— INPUT MATERIAL —
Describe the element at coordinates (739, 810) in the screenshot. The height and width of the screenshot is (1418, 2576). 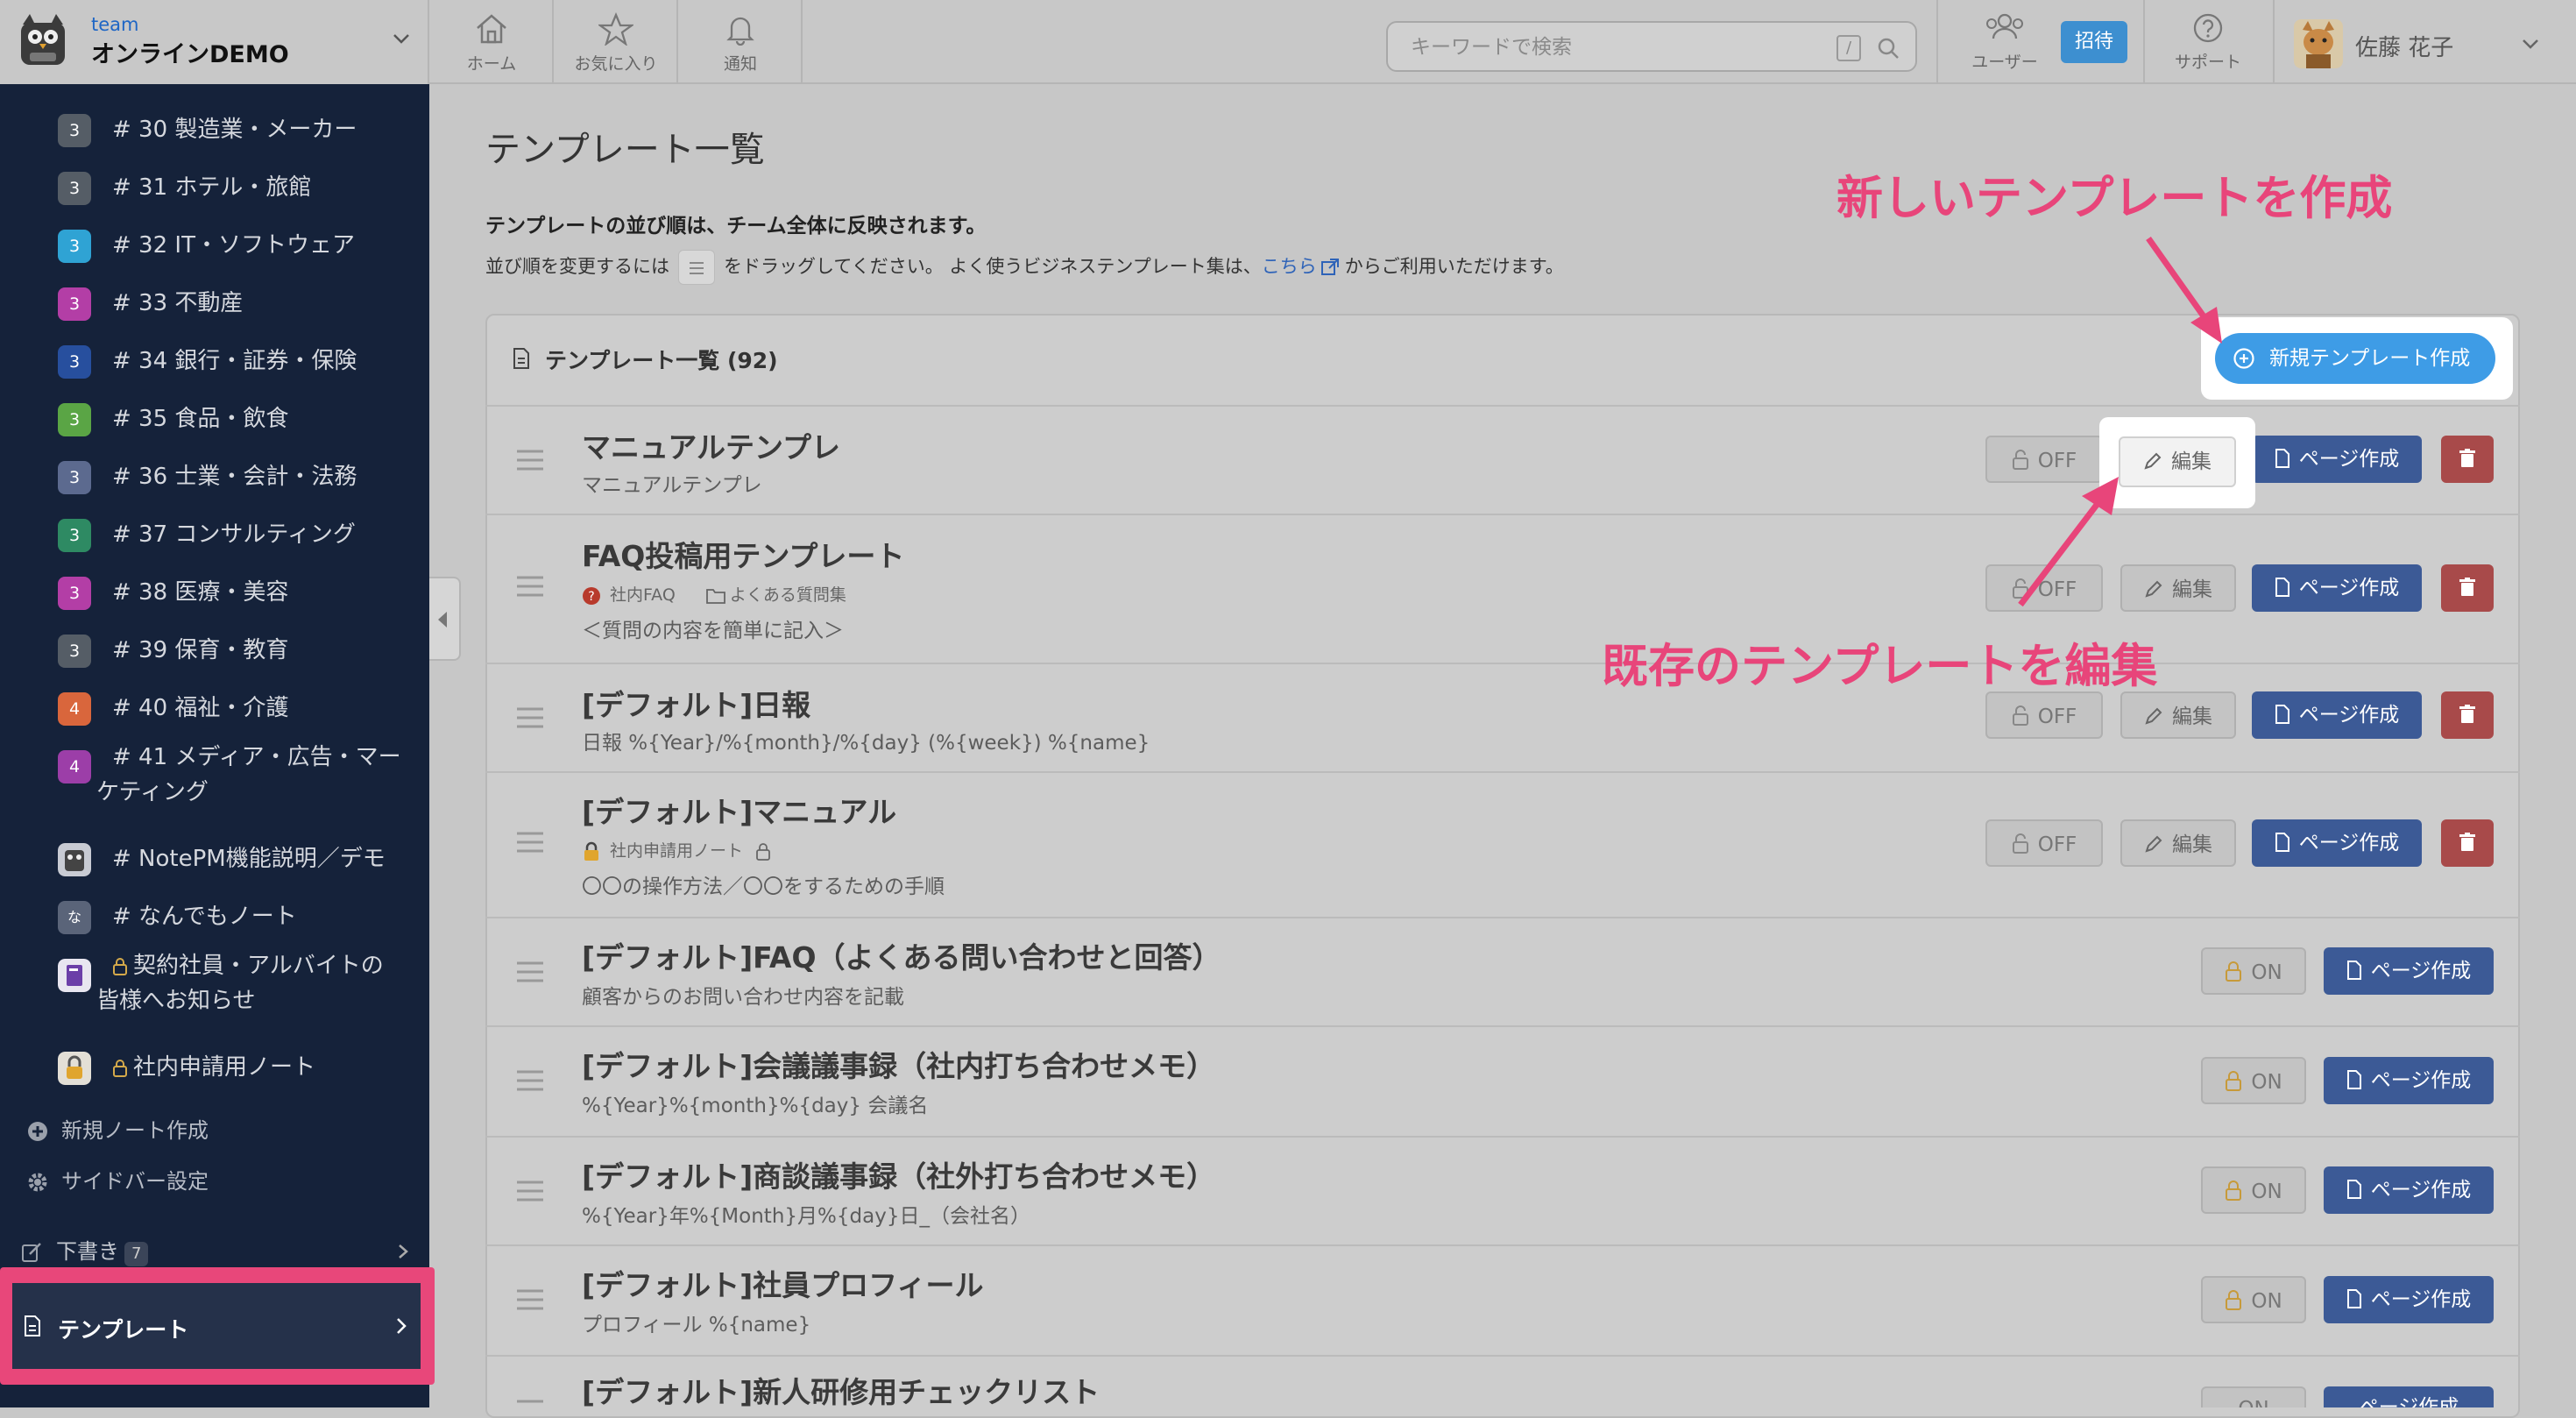
I see `template-title: [デフォルト]マニュアル` at that location.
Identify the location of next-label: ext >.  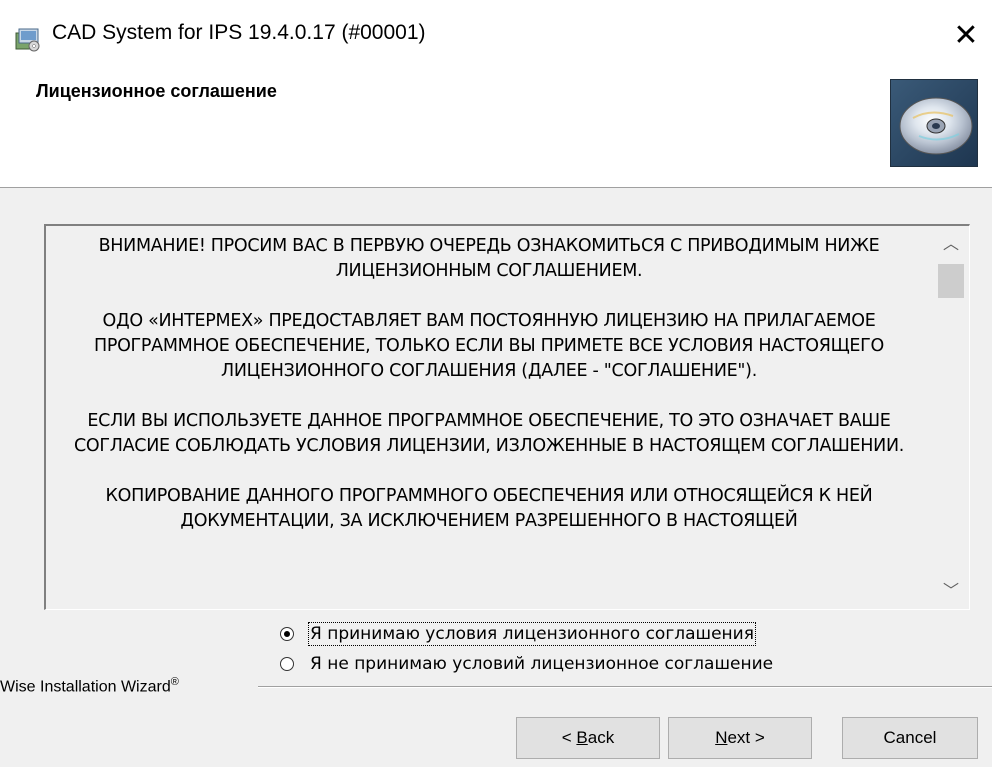
(746, 738).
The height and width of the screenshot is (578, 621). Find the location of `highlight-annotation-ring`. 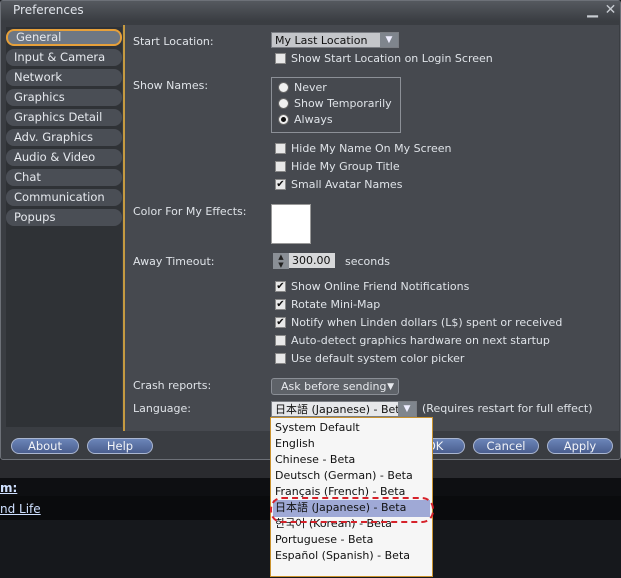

— EXERCISE DETAILS —
Rewrite all of the records above, swapping "screenshot" for "image" and leaving everything else the same. Do not include the pictures.

— EXPECTED OUTPUT —
Describe the element at coordinates (739, 810) in the image. The height and width of the image is (1418, 2576). 
I see `template-title: [デフォルト]マニュアル` at that location.
Identify the location of next-label: ext >.  
(746, 738).
The height and width of the image is (578, 621). Find the location of `highlight-annotation-ring`. 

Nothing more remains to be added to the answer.